ECLI:NL:OGHACMB:2017:51
Gemeenschappelijk Hof van Justitie van Aruba, Curaçao, Sint Maarten en van Bonaire, Sint Eustatius en Saba
- Hoger beroep
- E.A. Saleh
- J. de Boer
- G.C.C. Lewin
- Rechtspraak.nl
Verdeling van de huwelijksgoederengemeenschap en bevel tot overlegging van stukken door de Dienst Landbouw Veeteelt en Visserij
In deze zaak, die voor het Gemeenschappelijk Hof van Justitie van Aruba, Curaçao, Sint Maarten en van Bonaire, Sint Eustatius en Saba werd behandeld, betreft het de verdeling van de huwelijksgoederengemeenschap tussen een vrouw en een man, beiden woonachtig in Curaçao. De vrouw is oorspronkelijk eiseres en thans appellante in het principaal appel, terwijl de man oorspronkelijk gedaagde is en thans geïntimeerde in het principaal appel. De zaak is voortgekomen uit een vonnis van 1 maart 2016, waarin het Hof de zaak naar de rol verwees voor aktewisseling. De man diende op 3 mei 2016 een akte met producties in, gevolgd door een antwoordakte van de vrouw op 25 oktober 2016. Op 7 februari 2017 diende de man een akte in waarin hij zich uitliet over de producties van de vrouw.

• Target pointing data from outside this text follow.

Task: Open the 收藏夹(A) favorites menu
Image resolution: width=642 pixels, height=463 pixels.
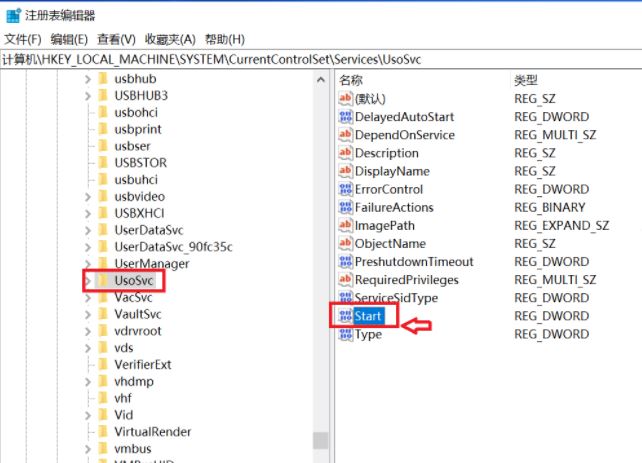Action: [x=170, y=39]
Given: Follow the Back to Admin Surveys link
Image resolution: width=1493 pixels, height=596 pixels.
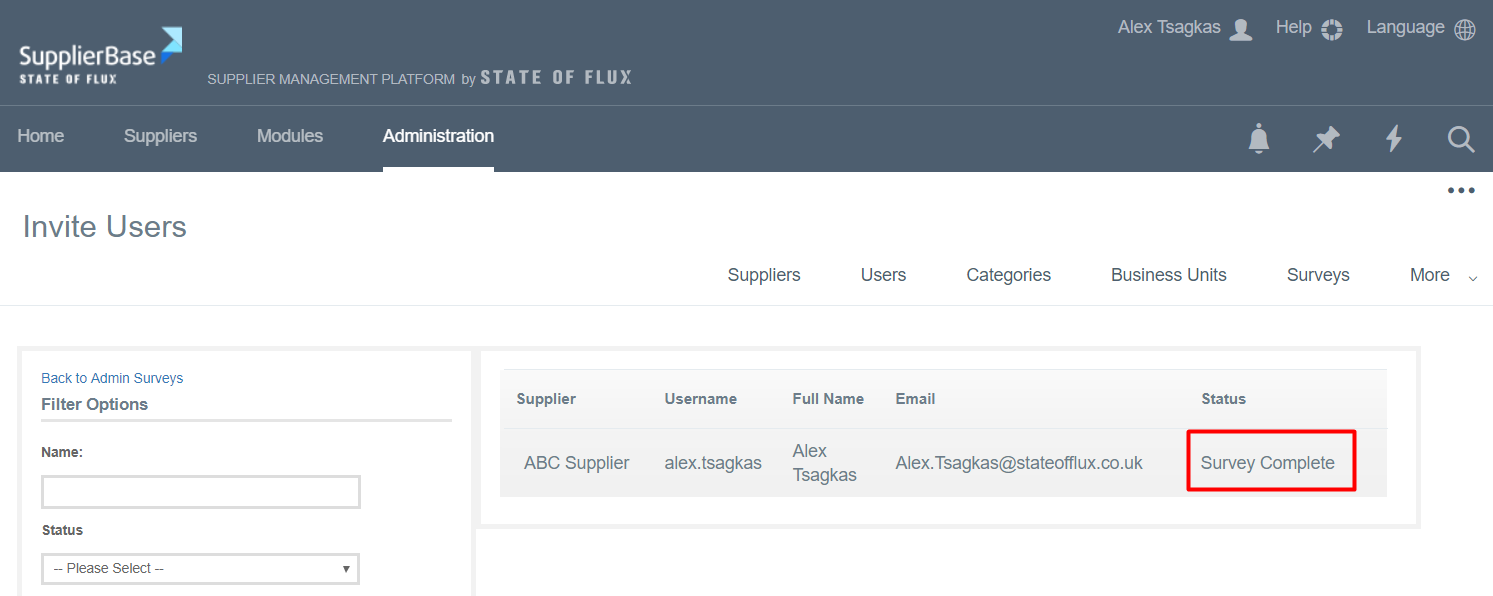Looking at the screenshot, I should click(x=112, y=378).

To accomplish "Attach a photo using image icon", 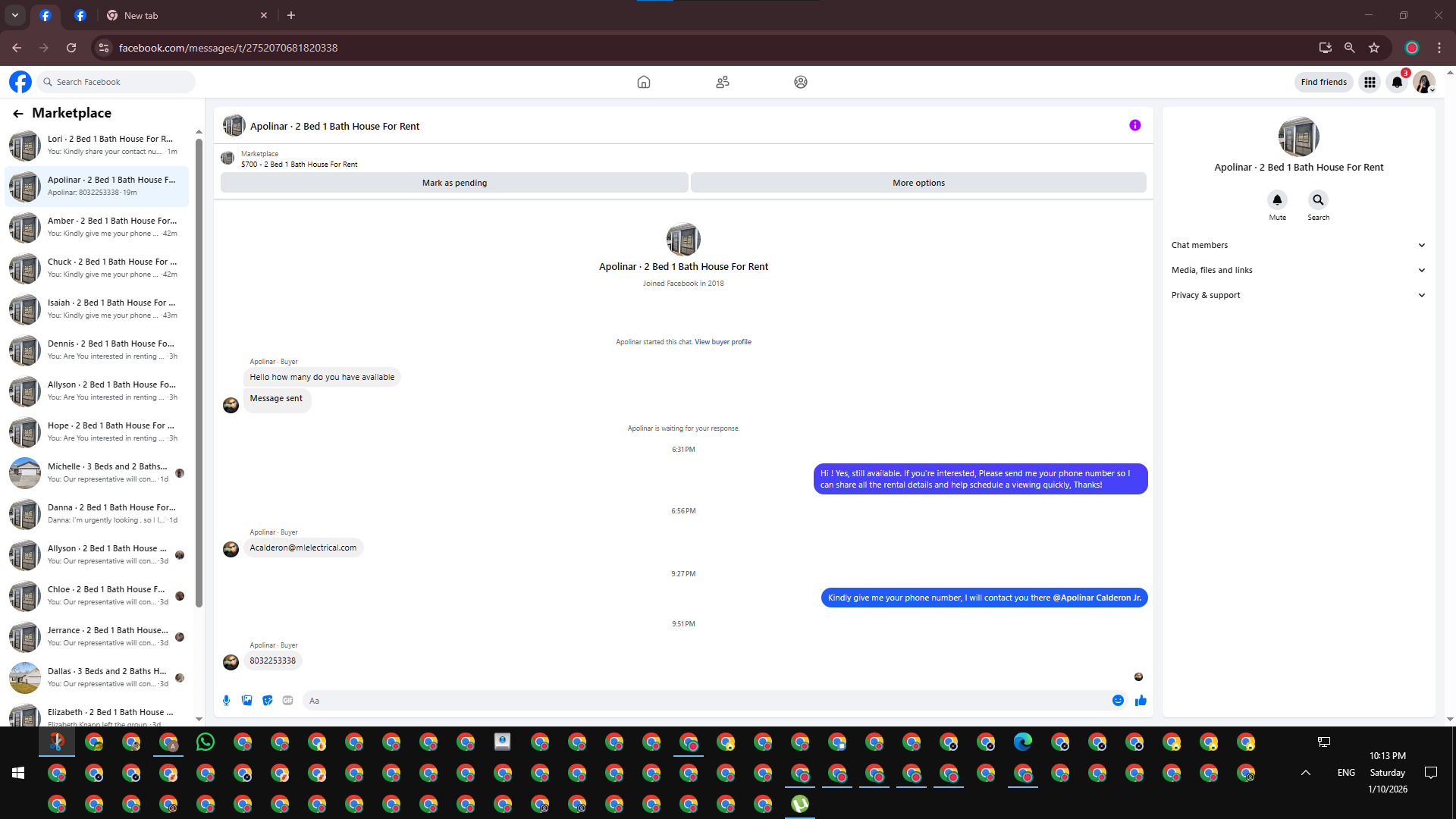I will click(246, 701).
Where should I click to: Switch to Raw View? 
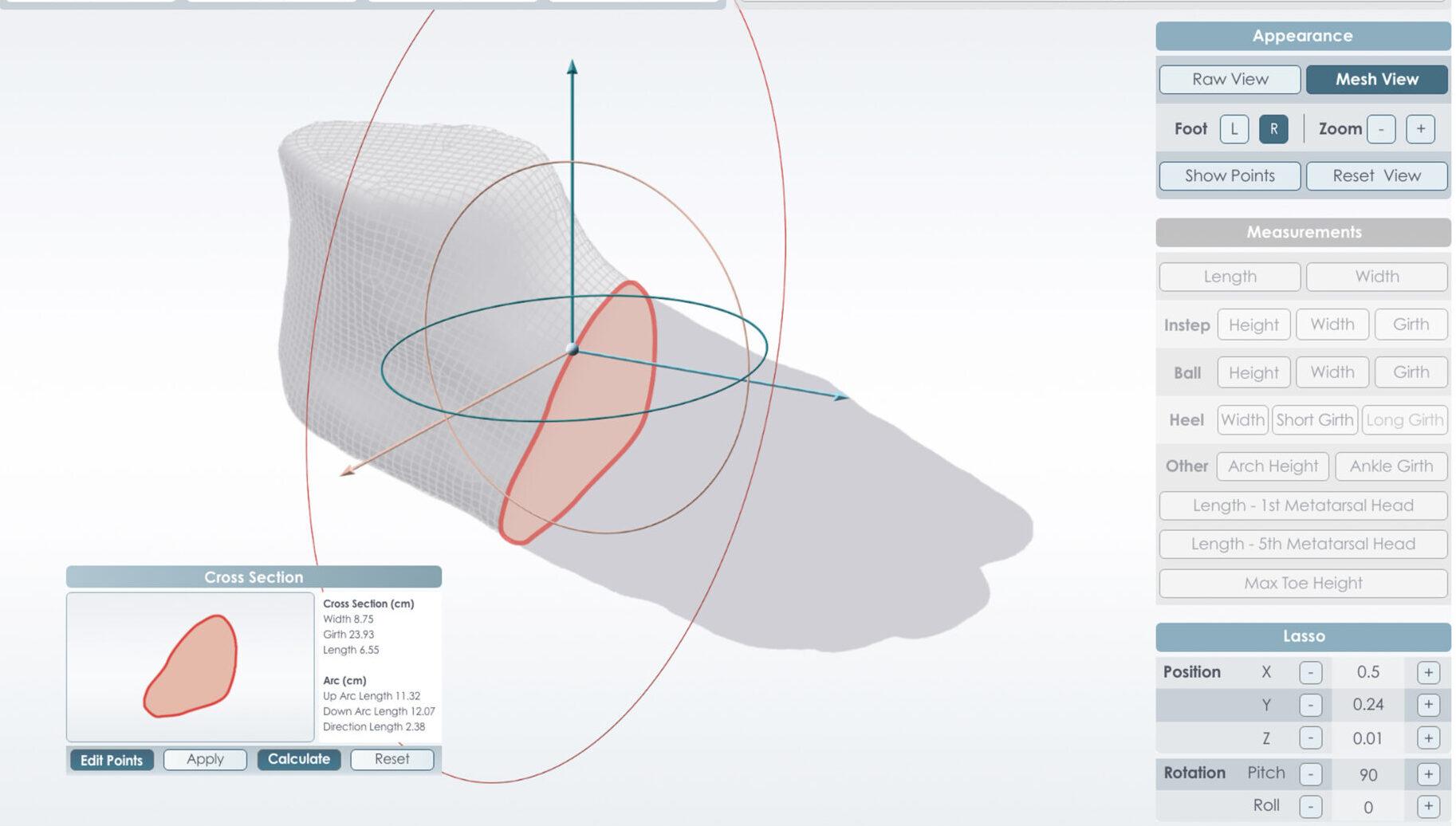coord(1230,79)
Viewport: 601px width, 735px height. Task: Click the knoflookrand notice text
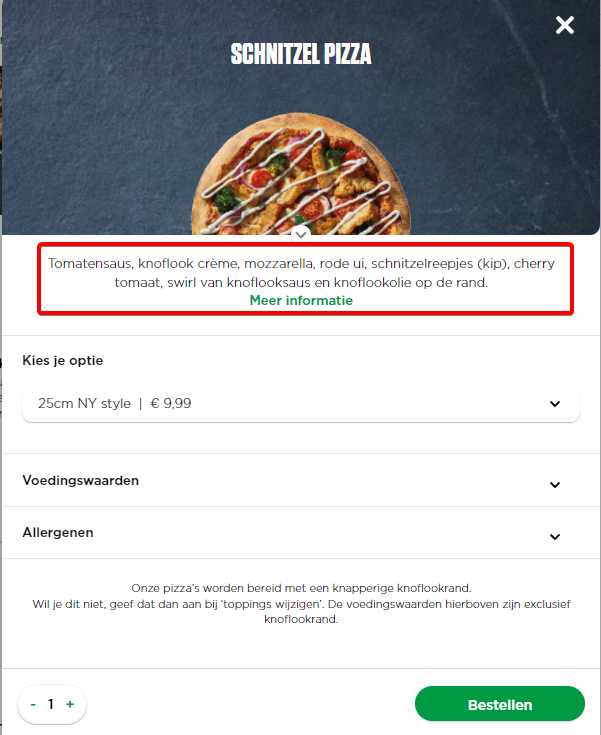click(x=301, y=604)
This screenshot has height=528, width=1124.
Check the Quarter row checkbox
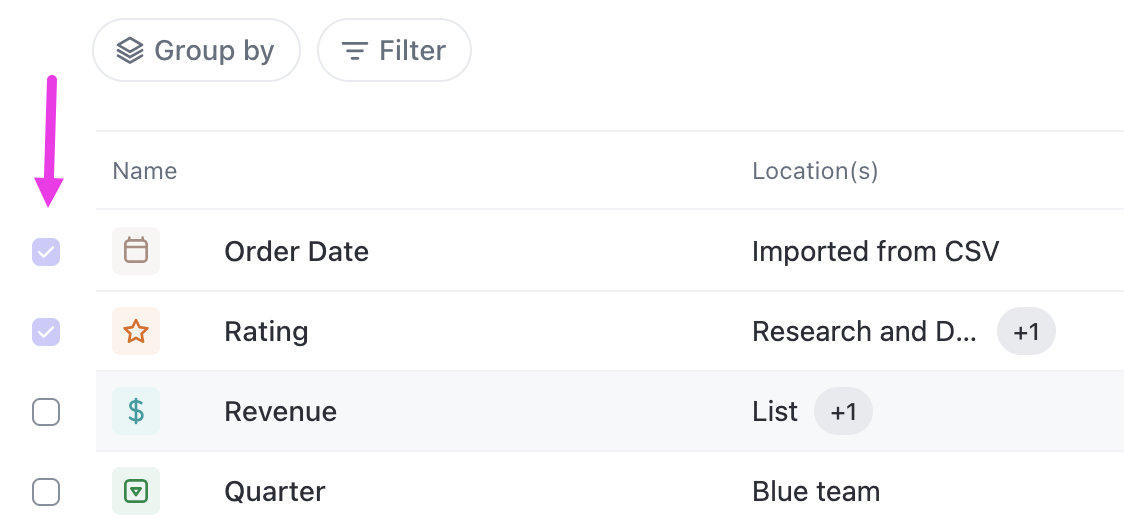point(46,493)
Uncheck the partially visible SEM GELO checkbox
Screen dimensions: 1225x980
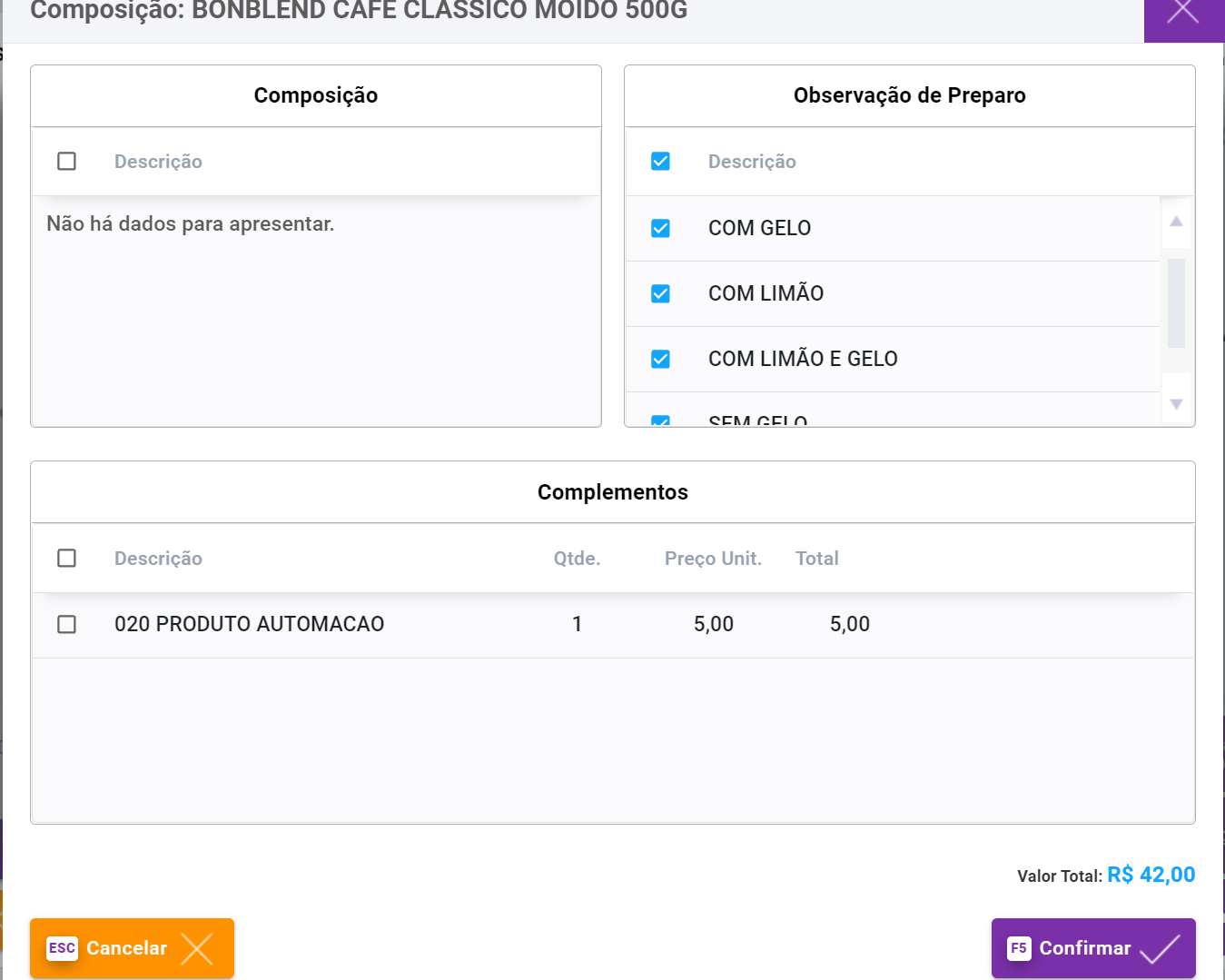[661, 421]
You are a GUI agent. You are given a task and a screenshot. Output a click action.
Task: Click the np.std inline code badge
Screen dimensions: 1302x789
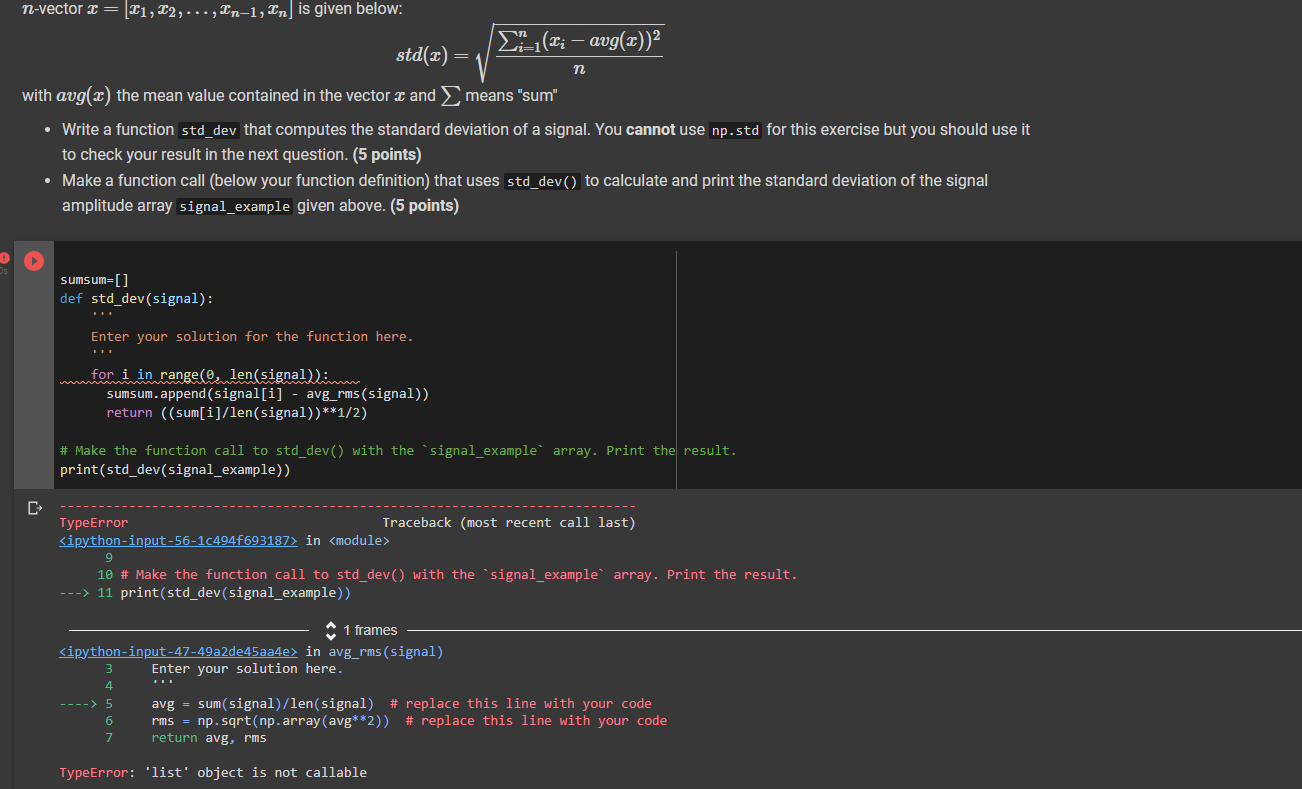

De procedure betreft de benoeming van een taxateur om percelen aan de [straatnaam #1 en #2] en de daarop gelegen opstallen te taxeren. De man heeft verzocht om bepaalde stukken van de Dienst Landbouw Veeteelt en Visserij van het Land Curaçao, die hij noodzakelijk acht voor de taxatie. Het Hof heeft in een tussenvonnis van 1 maart 2016 partijen in de gelegenheid gesteld om zich uit te laten over deze benoeming. De man heeft het Hof verzocht om de Dienst LVV te bevelen de gevraagde stukken in het geding te brengen, conform artikel 142 Rv, dat bepaalt dat de rechter een dergelijk bevel pas kan geven nadat degene aan wie dat bevel zou worden gericht, erover is gehoord.
In de beslissing heeft het Hof de Dienst LVV verzocht om zich uiterlijk op 1 juli 2017 uit te laten over de bereidheid om de gevraagde stukken te verstrekken. Indien de Dienst LVV bereid is, dient zij de stukken als bijlage bij de brief te voegen. Indien niet, moet zij een gewichtige reden opgeven voor de weigering. De zaak is vervolgens verwezen naar de rol van 5 september 2017 voor gelijktijdige akte aan beide zijden, waarbij iedere verdere beslissing is aangehouden. Dit vonnis is uitgesproken op 30 mei 2017 in aanwezigheid van de griffier.